Congrès des départements: pour Marc Gaudet (Loiret), “l’accueil des mineurs relève de l’Etat”

Président du Conseil départemental du Loiret , Marc Gaudet participait à Rennes au Congrès des l’Association des Départements de France auquel, fait exceptionnel, aucun ne manquait.  Dans toutes collectivités locales le malaise est profond. « Nous ne voyons pas où l’Etat veut en venir », nous a déclaré l’élu du Pithiverais. « Si tout est verticalisé qui sera présent sur le terrain ? Depuis les dernières réformes territoriales les citoyens ne savent plus qui représente quoi,  qui intervient  et  pour quoi. Ils ne comprennent plus. Heureusement nous, les conseillers départementaux nous représentons un canton  et nous sommes encore identifiés. »

Comme tous les présidents de départements, Marc Gaudet est confronté dans le Loiret à l’arrivée de mineurs migrants non accompagnés qui relèvent des compétences départementales.

Interview :

« L’accueil des mineurs migrants est une politique régalienne par excellence »

 

Mag’Centre : combien à ce jour avez-vous recensé de mineurs  migrants ?

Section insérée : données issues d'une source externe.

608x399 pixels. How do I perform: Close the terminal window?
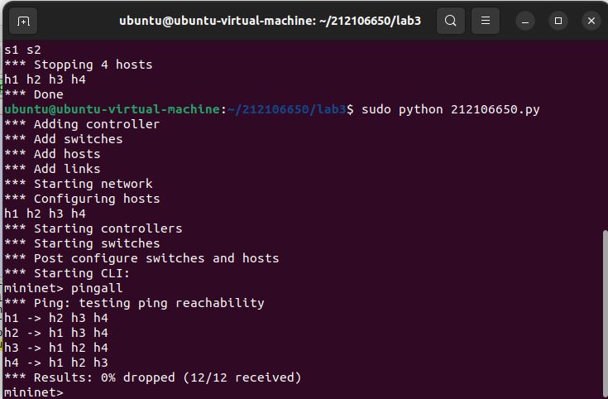click(x=589, y=21)
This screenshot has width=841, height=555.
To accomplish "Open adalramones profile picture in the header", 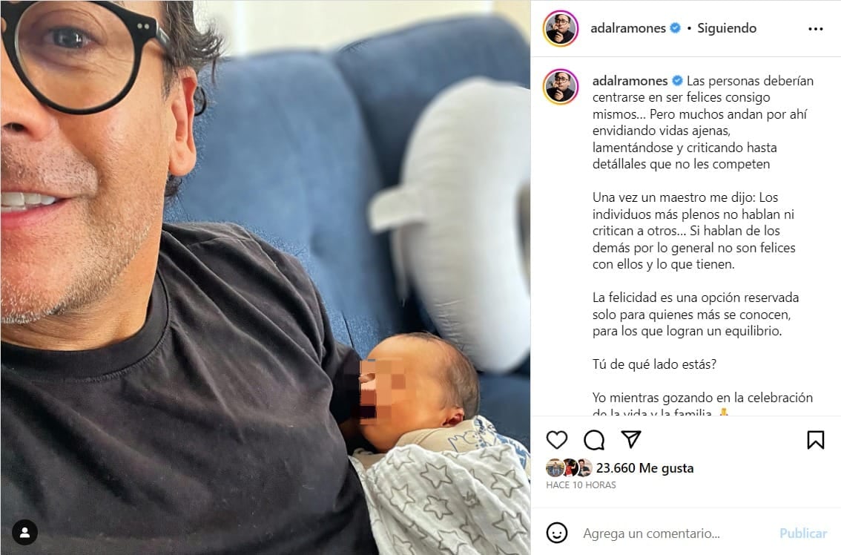I will click(x=561, y=28).
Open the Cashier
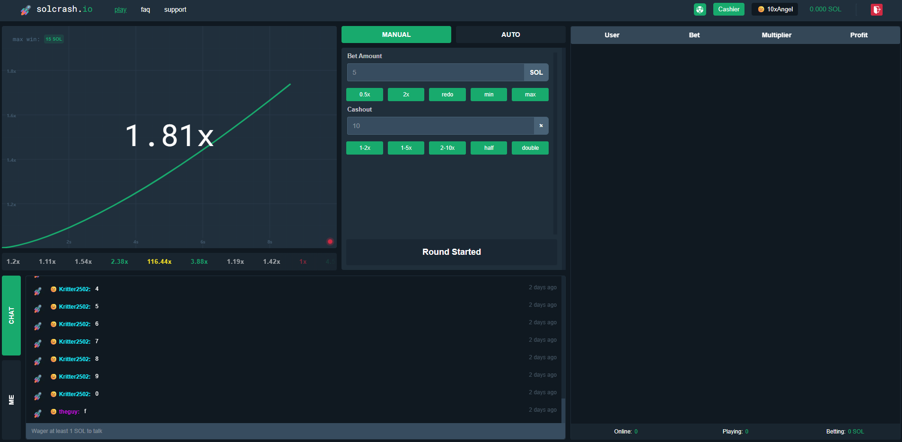The width and height of the screenshot is (902, 442). click(x=728, y=9)
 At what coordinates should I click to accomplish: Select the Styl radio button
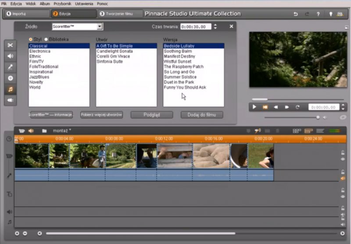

Marc  Gaudet : “Nous en avons un peu moins de 400, 380 pour être plus précis. Nous sommes à 1,1% de la totalité  de ceux qui arrivent sur toute la France conformément à la répartition qui a été décidée au niveau national, comme la création d’un fichier. Il en arrive une dizaine par jour parmi lesquels huit sont majeurs. Ils nous en reste donc deux. Certains arrivent avec dans les poches des itinéraires fourni par les passeurs leur permettant d’éviter le plus possible les contrôles et leur désignant les lieux où ils ont le plus de chance d’être accueillis. Dans la quasi totalité des jeunes garçons. Ce sont des fait nouveaux, j’ai été prévenu mercredi que cinq jeunes migrants  nous ont été amenés  la brigade auto-routière. En  provenance directe d’Espagne? Nouveau système mis en place par les passeurs ?”

Mag’Centre: quels problèmes ces mineurs posent-ils localement ?

Marc Gaudet : “Les évaluations d’arrivée des mineurs non accompagnés MNA demandent du personnel, prennent du temps et coûtent. Heureusement nous venons de toucher 1,2 million de l’Etat ce qui rétablit un peu les choses Ces jeunes arrivent tous sur la métropole, Orléans, dont les hôtels d’accueil sont saturés Des solidarités seraient les bienvenues pour des réorientations mais on ne peut pas dire que les maires de nos villes moyennes se bousculent au portillon.

Toutes les semaines, ces jeunes doivent se rendre à un bâtiment du trésor public pour toucher en liquide la petite allocation à laquelle ils ont droit.  Des files d’attente se forment dehors. Quand ils ont touché leur allocation ils  comptent leurs billets, procèdent à des transactions entre eux. Nous songeons  à remplacer cette distribution en argent liquide par une carte, avec des paiements dédiés  aux achats quotidiens, nourriture, vêtements….”

 Mag’Centre : estimez-vous que ces mineurs non accompagnés relèvent des compétences des départements ?

Marc Gaudet : “C’est ce que dit le gouvernement: vous avez l’action sociale en charge  donc de la protection des mineurs . Or les mineurs non accompagnes relèvent de l’immigration qui fait partie  de la politique régalienne par excellence . L’Etat doit intervenir et les prendre en charge.”